Saved entries
══════════════════════════════

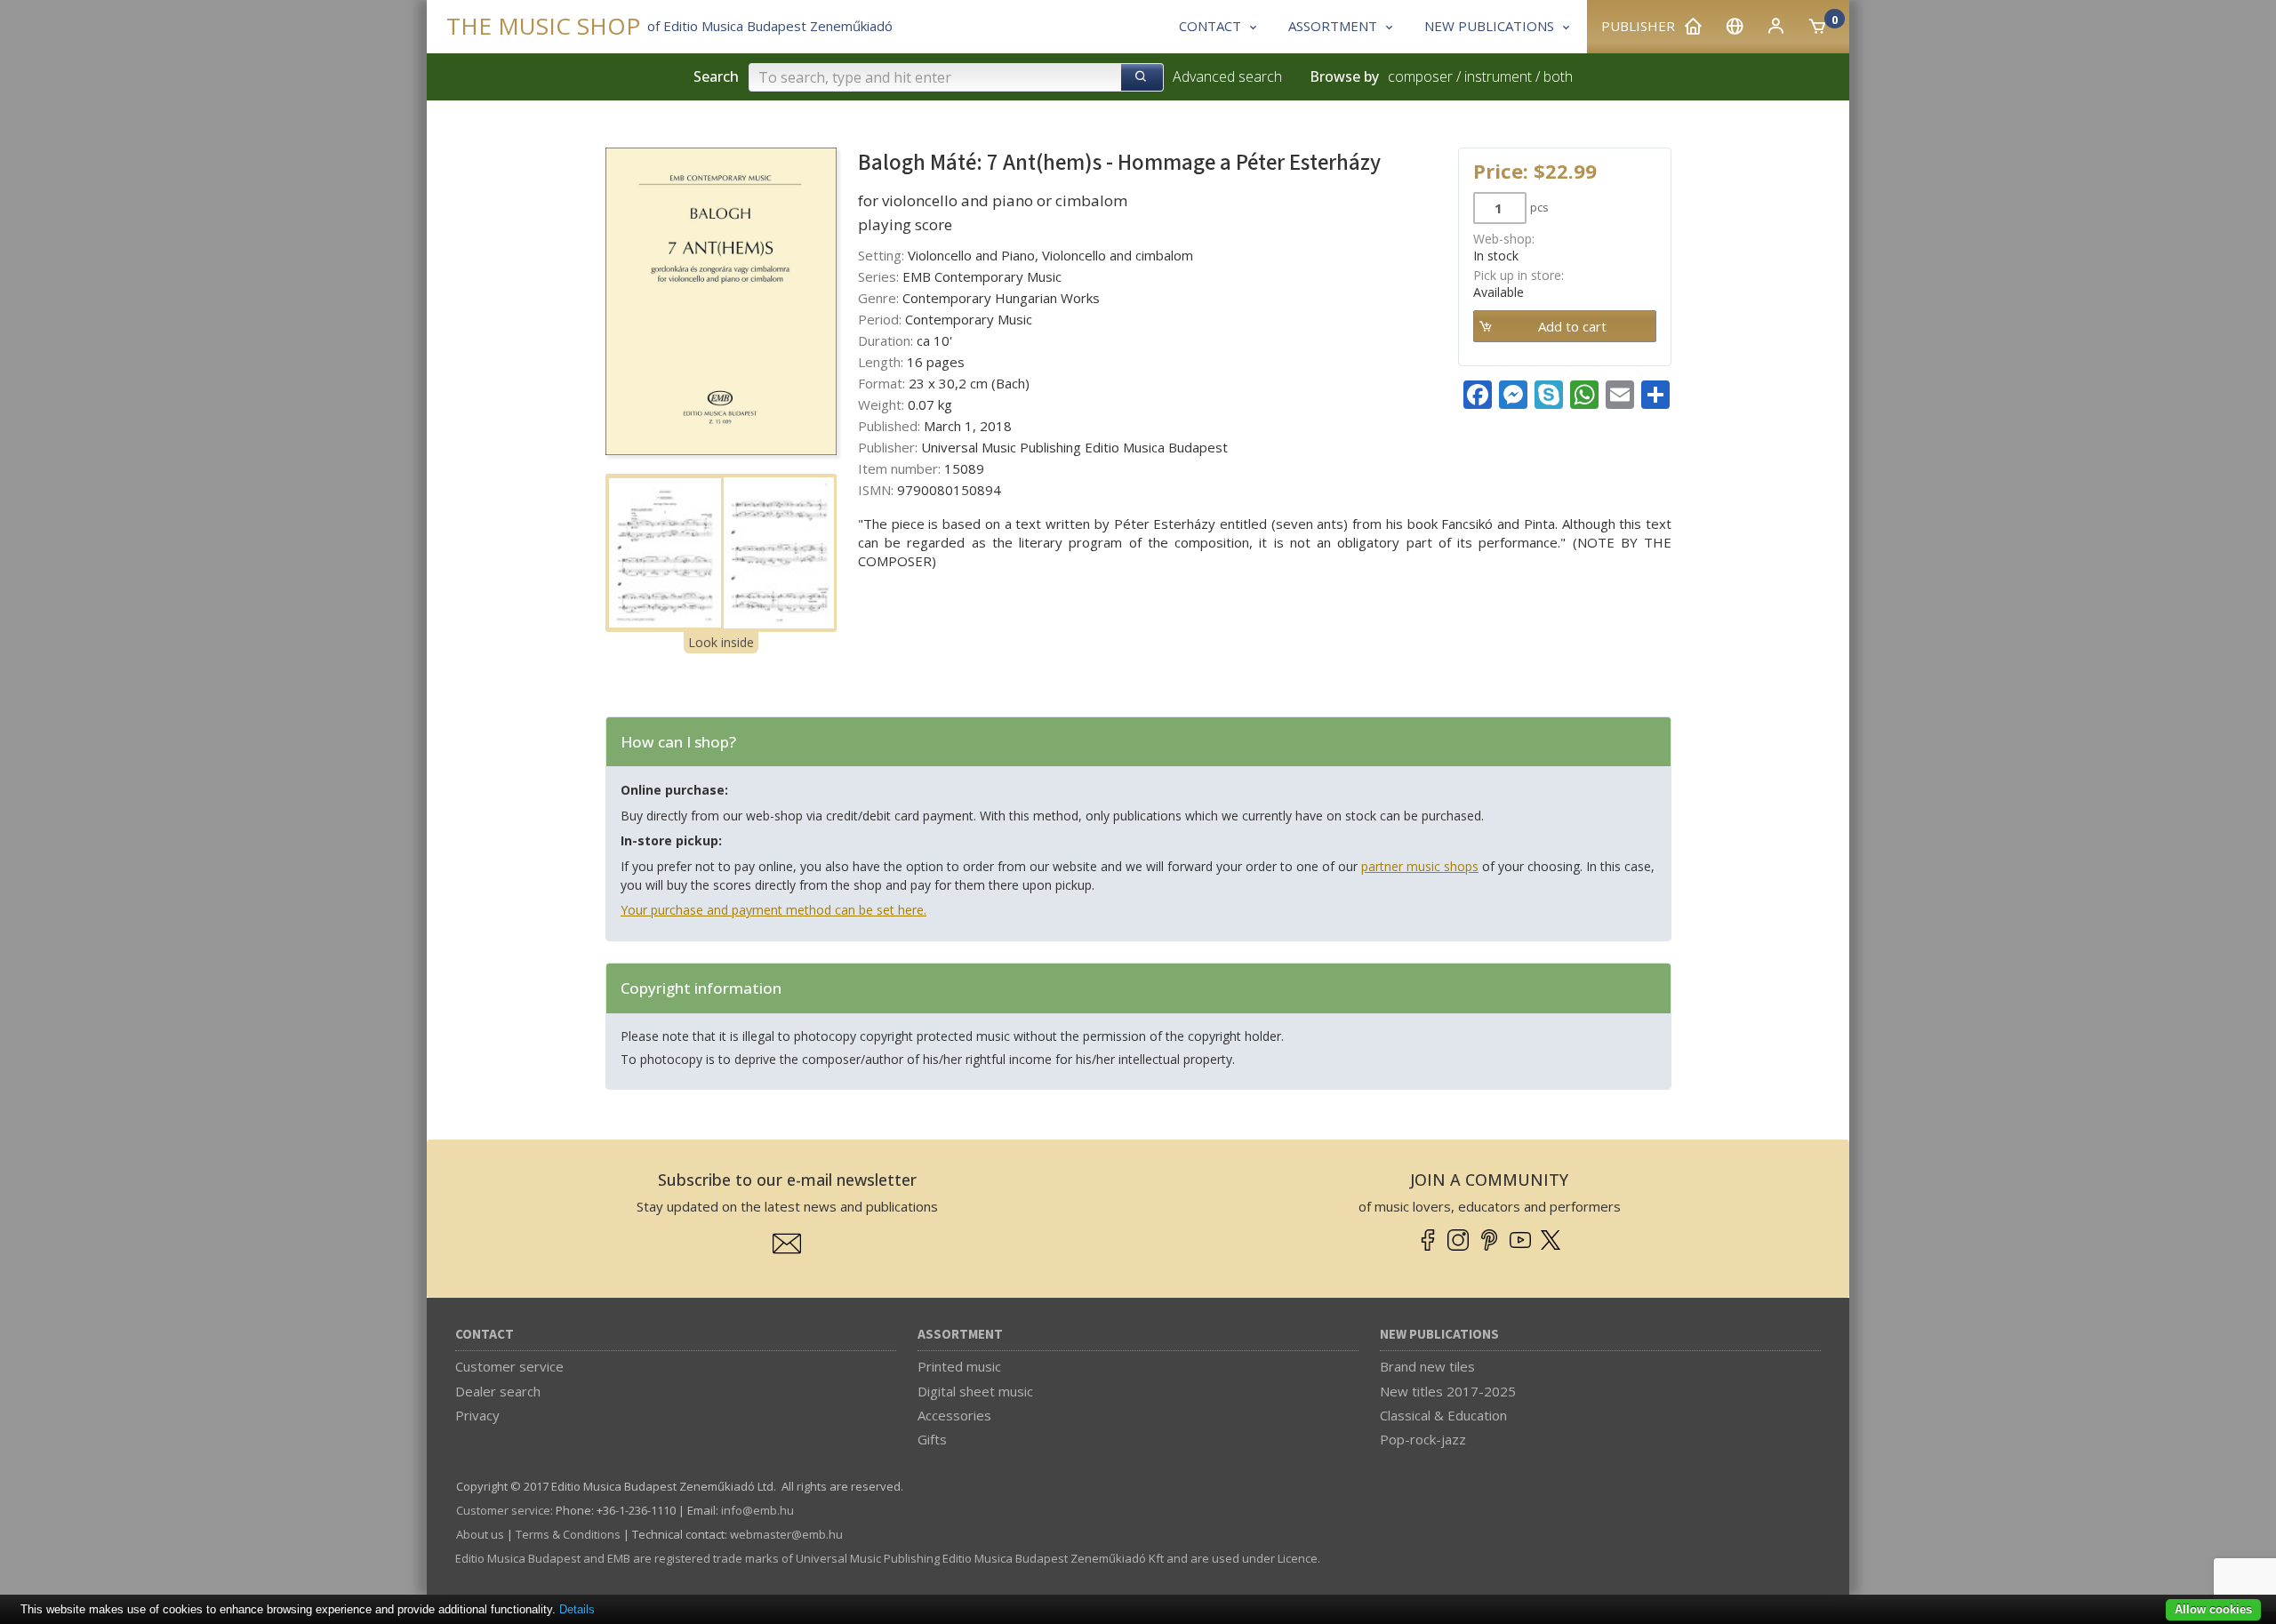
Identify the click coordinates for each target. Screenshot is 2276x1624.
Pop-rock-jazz (1423, 1439)
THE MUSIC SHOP (543, 26)
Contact (484, 1334)
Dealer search (498, 1391)
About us (480, 1534)
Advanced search (1227, 76)
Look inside (721, 642)
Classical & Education (1443, 1415)
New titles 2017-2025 (1448, 1391)
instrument (1498, 76)
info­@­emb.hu (757, 1510)
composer (1420, 76)
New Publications (1439, 1334)
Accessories (954, 1415)
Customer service (509, 1366)
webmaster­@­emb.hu (786, 1534)
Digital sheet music (975, 1391)
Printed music (959, 1366)
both (1558, 76)
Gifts (932, 1439)
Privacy (477, 1415)
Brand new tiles (1427, 1366)
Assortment (960, 1334)
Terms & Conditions (568, 1534)
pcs (1539, 207)
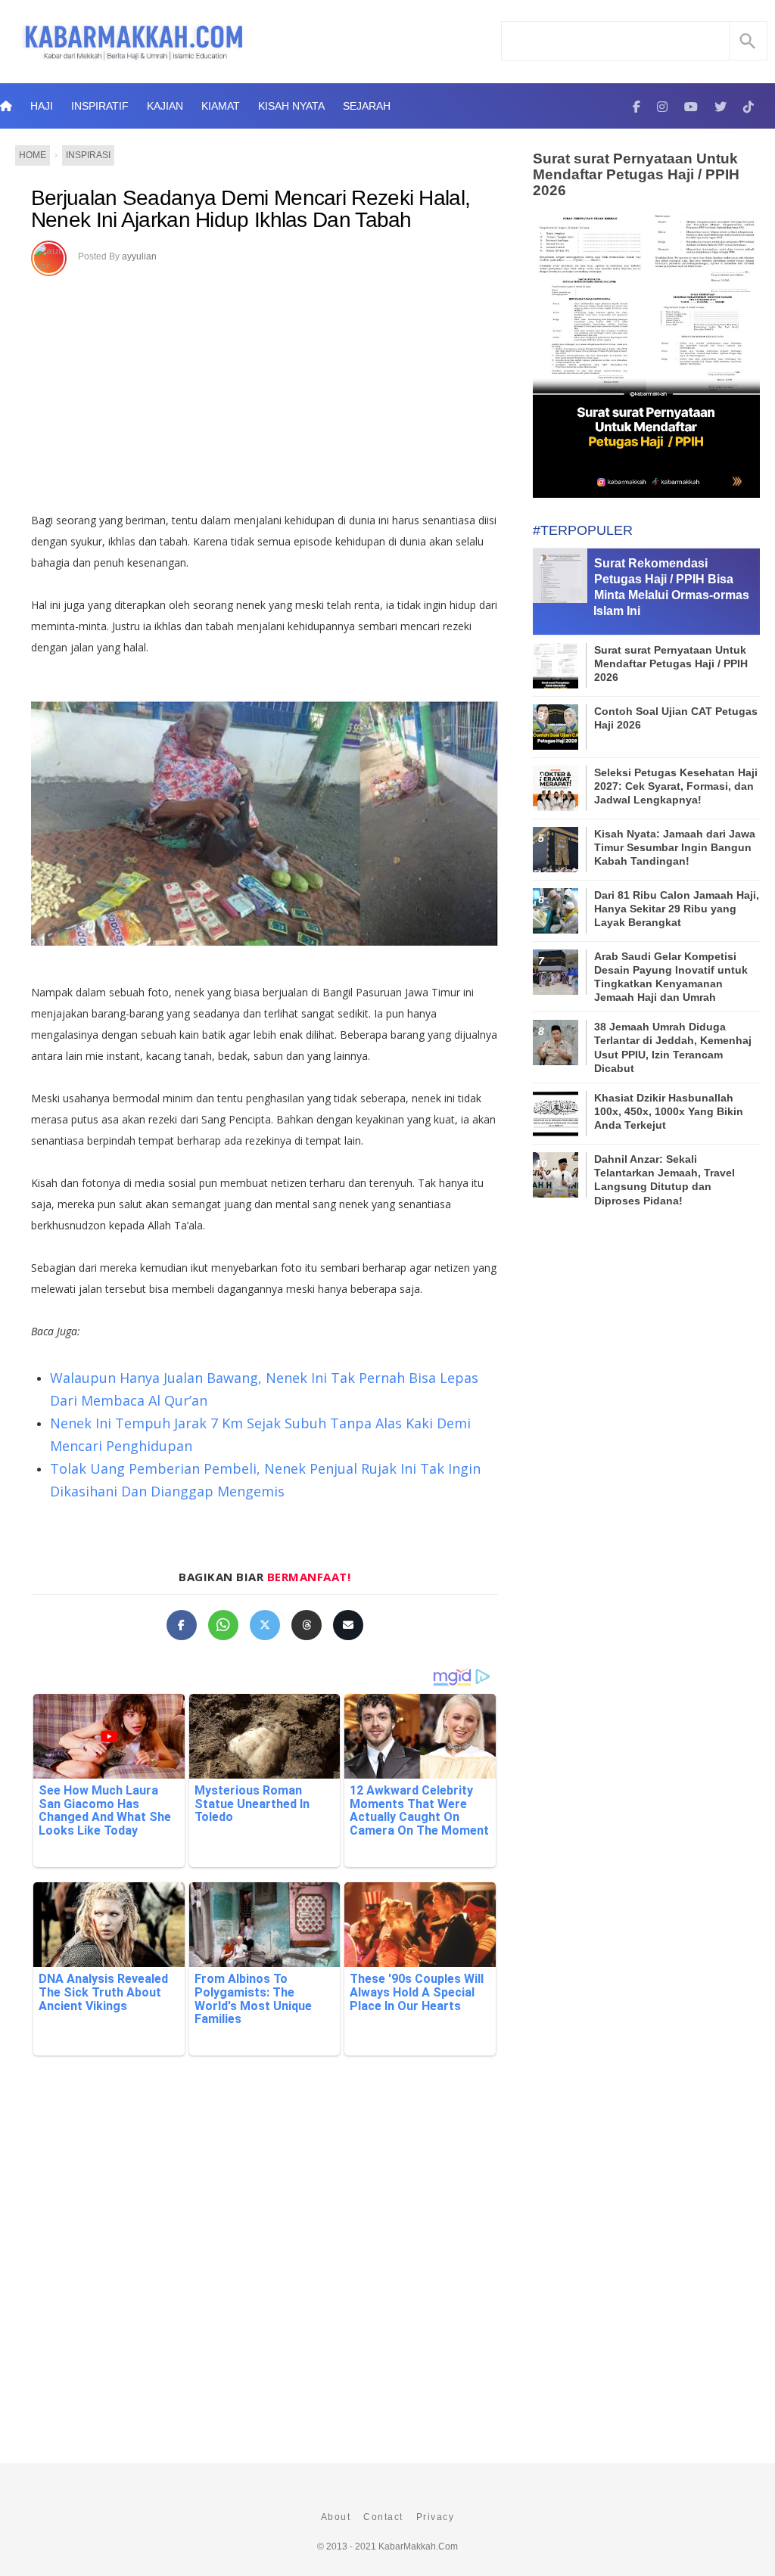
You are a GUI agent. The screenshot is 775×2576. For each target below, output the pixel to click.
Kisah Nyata (291, 106)
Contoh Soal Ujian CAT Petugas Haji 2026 (676, 718)
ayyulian (139, 256)
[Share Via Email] (348, 1625)
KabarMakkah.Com (418, 2546)
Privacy (435, 2517)
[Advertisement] (264, 389)
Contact (383, 2517)
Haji (41, 106)
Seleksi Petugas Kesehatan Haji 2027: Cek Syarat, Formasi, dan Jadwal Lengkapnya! (676, 786)
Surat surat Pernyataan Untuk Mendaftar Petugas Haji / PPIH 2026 (636, 174)
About (336, 2517)
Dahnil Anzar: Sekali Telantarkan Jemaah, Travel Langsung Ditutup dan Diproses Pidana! (664, 1180)
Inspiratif (100, 106)
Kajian (165, 106)
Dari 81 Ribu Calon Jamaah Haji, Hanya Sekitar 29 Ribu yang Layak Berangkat (676, 908)
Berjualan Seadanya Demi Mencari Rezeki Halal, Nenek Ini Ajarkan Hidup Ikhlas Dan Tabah (251, 209)
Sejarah (367, 106)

══════════════════════════════

» **Assigned task**
Each line from the start of the entries above through the line with "Assortment (960, 1334)" should be duplicated exactly, leaving out the pictures.

» **Exercise response**
Identify the click coordinates for each target. Screenshot is 2276x1624.
Pop-rock-jazz (1423, 1439)
THE MUSIC SHOP (543, 26)
Contact (484, 1334)
Dealer search (498, 1391)
About us (480, 1534)
Advanced search (1227, 76)
Look inside (721, 642)
Classical & Education (1443, 1415)
New titles 2017-2025 (1448, 1391)
instrument (1498, 76)
info­@­emb.hu (757, 1510)
composer (1420, 76)
New Publications (1439, 1334)
Accessories (954, 1415)
Customer service (509, 1366)
webmaster­@­emb.hu (786, 1534)
Digital sheet music (975, 1391)
Printed music (959, 1366)
both (1558, 76)
Gifts (932, 1439)
Privacy (477, 1415)
Brand new tiles (1427, 1366)
Assortment (960, 1334)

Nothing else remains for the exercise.